■ **GIVEN EXERCISE**
Could you render the lines of the records below as a numbered list, skipping blank lines and leaving out the pictures?

[Entries drawn from a collection]

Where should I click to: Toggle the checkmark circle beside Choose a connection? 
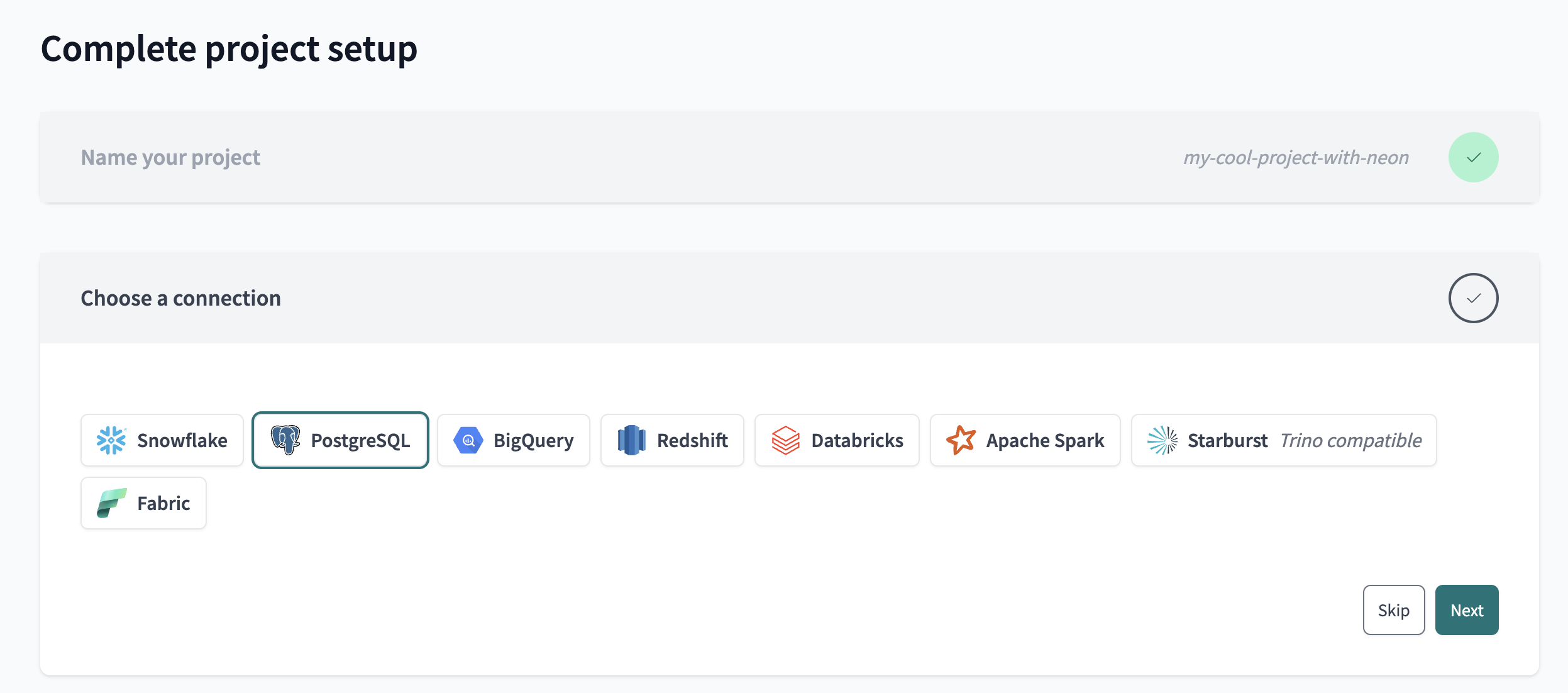pos(1473,297)
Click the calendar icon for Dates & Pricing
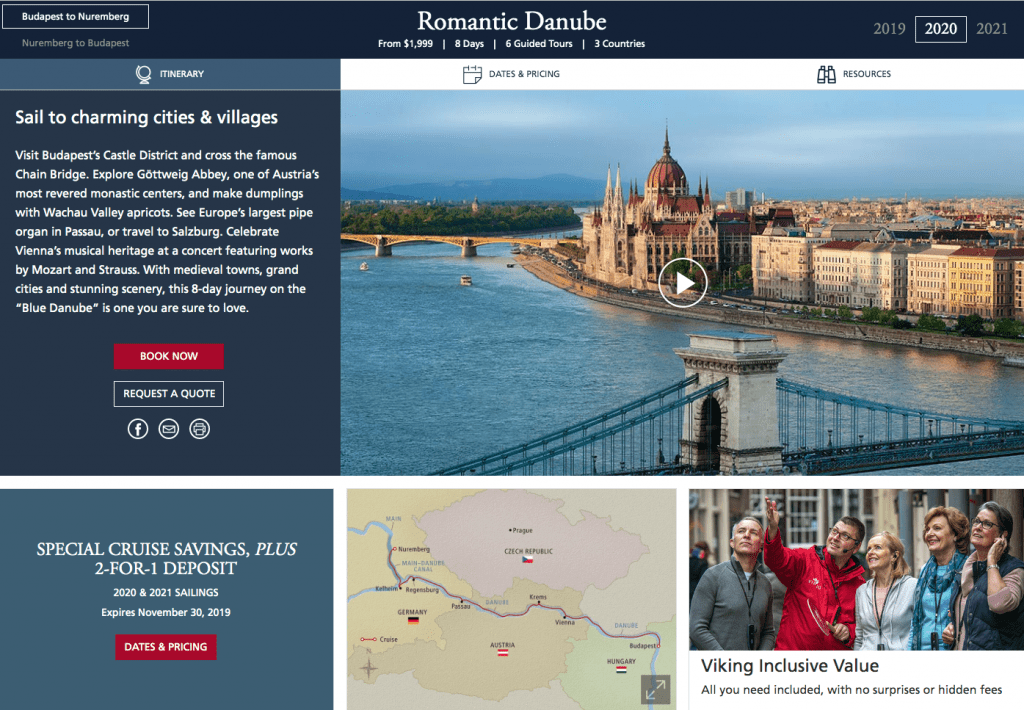 point(472,74)
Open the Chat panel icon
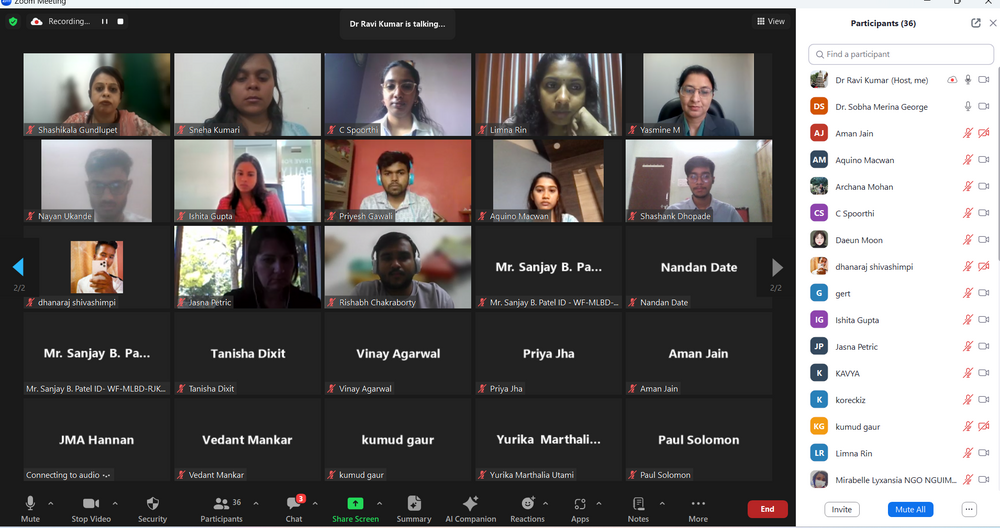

■ **IN RESPONSE**
1. Where should I click to: Toggle the checkmark circle beside Choose a connection? 
2. pos(1473,297)
3. Click the calendar icon for Dates & Pricing
4.  point(472,74)
5. Open the Chat panel icon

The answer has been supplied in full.